O grande e volumoso motor foi fixado no centro da fuselagem, atrás da cabina do piloto. E recebeu uma caixa de transmissão com eixos de força para trás e para frente, cada um deles ligado, por outros eixos móveis, às quatro hélices cuja posição determinaria a subida, o voo e a descida do aparelho.

Em meados de 1953 o Programa alcançou seu máximo de atividade, empregando mais de 50 pessoas e mais de 60% da verba do CTA.

Um banco de provas estáticas foi construído e nele o sistema propulsivo do “Convertiplano” foi submetido a mais de três mil horas de testes. E foi durante esses testes que se conseguiu solucionar o problema das vibrações causadas pelos longos eixos transmissores. Até a firma BMW alemã, que fabricara os dois eixos principais, enviou um especialista para ajudar a equipe brasileira.

Em fins de 1953 o sistema propulsivo estava pronto, o motor “afinado” e o avião construído. Faltava apenas adaptar um ao outro e iniciar os testes de voo. Mas, naquela época, também começaram a faltar os recursos. Cerca de 8 milhões de dólares já tinham sido aplicados no programa, que entretanto não apresentara nenhum resultado “visível” espetacular. E o Ministério da Aeronáutica, preocupado com o reequipamento da Força Aérea Brasileira, começou a reduzir as verbas destinadas ao Programa Convertiplano.

O Fim de Um Sonho

Em 1974 os técnicos alemães começaram a voltar a Europa, à medida que seus contratos terminavam e não eram renovados. E os poucos especialistas brasileiros, sobrecarregados de serviço e sem verbas suficientes começaram a reduzir o ritmo de trabalho.

Naquela época o eng. Kurt Tank passou pelo Brasil, mas não quis ficar. Ele fez uma rápida visita a São José dos Campos e acabou viajando para a Argentina, onde projetaria, dois anos mais tarde, o jato de combate “Pulqui II”. Não somente o governo de Buenos Aires podia, naquela época, oferecer mais verbas como também ele foi hostilizado pelo prof. Henrich Focke, com quem nunca se dera bem.

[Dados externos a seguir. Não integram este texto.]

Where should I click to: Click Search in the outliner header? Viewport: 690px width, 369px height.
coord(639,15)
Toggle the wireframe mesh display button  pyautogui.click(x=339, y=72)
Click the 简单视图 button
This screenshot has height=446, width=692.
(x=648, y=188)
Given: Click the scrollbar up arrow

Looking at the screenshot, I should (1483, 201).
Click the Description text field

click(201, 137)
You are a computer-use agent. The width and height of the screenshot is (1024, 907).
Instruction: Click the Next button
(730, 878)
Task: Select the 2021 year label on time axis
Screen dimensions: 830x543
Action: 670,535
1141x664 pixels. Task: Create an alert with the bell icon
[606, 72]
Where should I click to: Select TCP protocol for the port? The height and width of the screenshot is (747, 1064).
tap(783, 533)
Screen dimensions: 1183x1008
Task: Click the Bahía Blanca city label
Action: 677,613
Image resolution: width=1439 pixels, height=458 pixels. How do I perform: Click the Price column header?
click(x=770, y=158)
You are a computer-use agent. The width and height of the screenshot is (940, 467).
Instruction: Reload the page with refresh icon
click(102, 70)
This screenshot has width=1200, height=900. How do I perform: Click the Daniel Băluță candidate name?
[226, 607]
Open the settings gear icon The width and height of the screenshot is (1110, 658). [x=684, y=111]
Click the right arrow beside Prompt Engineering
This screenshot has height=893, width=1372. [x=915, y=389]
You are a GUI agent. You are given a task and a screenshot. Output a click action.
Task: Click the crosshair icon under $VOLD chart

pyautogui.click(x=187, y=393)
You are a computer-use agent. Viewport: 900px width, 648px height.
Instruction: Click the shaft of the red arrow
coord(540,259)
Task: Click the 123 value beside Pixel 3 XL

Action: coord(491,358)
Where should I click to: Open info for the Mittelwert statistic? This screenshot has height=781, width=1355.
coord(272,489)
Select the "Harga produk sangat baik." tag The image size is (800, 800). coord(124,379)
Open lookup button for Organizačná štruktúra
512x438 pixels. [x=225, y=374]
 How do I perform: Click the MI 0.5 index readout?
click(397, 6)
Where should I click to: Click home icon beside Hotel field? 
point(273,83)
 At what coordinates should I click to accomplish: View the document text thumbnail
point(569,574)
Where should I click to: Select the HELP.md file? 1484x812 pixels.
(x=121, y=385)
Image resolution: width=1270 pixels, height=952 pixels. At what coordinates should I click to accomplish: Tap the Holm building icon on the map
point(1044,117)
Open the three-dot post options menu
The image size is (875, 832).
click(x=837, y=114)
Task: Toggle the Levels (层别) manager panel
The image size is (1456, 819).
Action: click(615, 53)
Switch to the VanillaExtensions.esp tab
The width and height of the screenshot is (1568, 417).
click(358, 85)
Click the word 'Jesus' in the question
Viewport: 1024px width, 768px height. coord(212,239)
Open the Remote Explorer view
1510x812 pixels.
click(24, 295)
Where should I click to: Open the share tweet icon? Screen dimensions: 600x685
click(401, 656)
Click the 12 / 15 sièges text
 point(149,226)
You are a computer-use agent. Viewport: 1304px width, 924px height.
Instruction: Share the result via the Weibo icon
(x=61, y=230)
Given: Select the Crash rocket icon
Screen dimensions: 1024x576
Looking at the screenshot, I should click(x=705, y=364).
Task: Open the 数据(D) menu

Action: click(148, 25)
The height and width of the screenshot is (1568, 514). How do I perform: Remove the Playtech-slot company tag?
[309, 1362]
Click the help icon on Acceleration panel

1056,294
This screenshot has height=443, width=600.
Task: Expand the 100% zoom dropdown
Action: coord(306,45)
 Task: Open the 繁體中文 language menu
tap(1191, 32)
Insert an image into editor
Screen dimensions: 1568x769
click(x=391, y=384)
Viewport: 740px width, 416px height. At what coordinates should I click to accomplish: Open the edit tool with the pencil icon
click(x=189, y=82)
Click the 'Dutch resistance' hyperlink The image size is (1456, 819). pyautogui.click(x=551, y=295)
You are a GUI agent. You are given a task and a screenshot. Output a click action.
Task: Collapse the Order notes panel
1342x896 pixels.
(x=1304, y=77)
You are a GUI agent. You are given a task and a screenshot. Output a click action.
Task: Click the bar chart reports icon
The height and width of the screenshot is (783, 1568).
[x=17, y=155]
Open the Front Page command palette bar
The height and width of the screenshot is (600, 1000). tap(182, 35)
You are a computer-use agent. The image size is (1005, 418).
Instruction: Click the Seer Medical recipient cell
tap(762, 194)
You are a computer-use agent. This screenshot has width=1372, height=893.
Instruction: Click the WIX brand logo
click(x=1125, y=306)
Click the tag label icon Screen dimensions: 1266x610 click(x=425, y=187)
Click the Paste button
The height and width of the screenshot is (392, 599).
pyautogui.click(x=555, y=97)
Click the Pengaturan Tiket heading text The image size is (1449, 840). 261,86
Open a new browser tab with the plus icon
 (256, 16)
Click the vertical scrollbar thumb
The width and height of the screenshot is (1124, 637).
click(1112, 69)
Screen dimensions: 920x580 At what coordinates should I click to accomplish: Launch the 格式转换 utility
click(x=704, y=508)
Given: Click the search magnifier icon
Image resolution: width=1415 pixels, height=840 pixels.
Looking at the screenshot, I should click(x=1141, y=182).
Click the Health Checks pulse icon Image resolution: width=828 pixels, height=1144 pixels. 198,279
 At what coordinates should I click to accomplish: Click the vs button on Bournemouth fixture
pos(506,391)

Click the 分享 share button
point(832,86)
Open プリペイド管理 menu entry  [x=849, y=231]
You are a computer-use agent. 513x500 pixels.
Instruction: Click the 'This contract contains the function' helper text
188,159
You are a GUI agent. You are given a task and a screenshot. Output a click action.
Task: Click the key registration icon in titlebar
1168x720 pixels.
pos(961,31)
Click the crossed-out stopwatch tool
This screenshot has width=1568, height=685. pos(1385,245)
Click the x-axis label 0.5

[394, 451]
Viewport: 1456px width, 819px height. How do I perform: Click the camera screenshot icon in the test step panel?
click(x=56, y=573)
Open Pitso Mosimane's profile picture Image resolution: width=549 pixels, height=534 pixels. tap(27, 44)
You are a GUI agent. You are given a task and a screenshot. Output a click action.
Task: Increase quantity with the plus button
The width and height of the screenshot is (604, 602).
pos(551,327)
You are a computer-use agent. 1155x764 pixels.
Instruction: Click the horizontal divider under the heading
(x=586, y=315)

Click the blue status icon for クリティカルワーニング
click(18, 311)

E assim, tão discreta e silenciosamente como nascera, morreu o Projeto Convertiplano. Focke e alguns auxiliares viajaram para os Estados Unidos e Europa, para continuar trabalhando em aeronaves de decolagem vertical. No Brasil ficaram alguns especialistas europeus, e uma primeira geração de excelentes engenheiros aeronáuticos, hoje todos em posições importantes nas principais fábricas brasileiras de aviões.

Ficou também a experiência numa série de importantes setores da pesquisa aeronáutica. Direta ou indiretamente, todos os programas seguintes desenvolvidos pelo CTA trouxeram de algum modo a marca do gênio de Henrich Focke.

 

Jornal O Estado de São Paulo, 28 de novembro de 1976

O modelo norte-americano.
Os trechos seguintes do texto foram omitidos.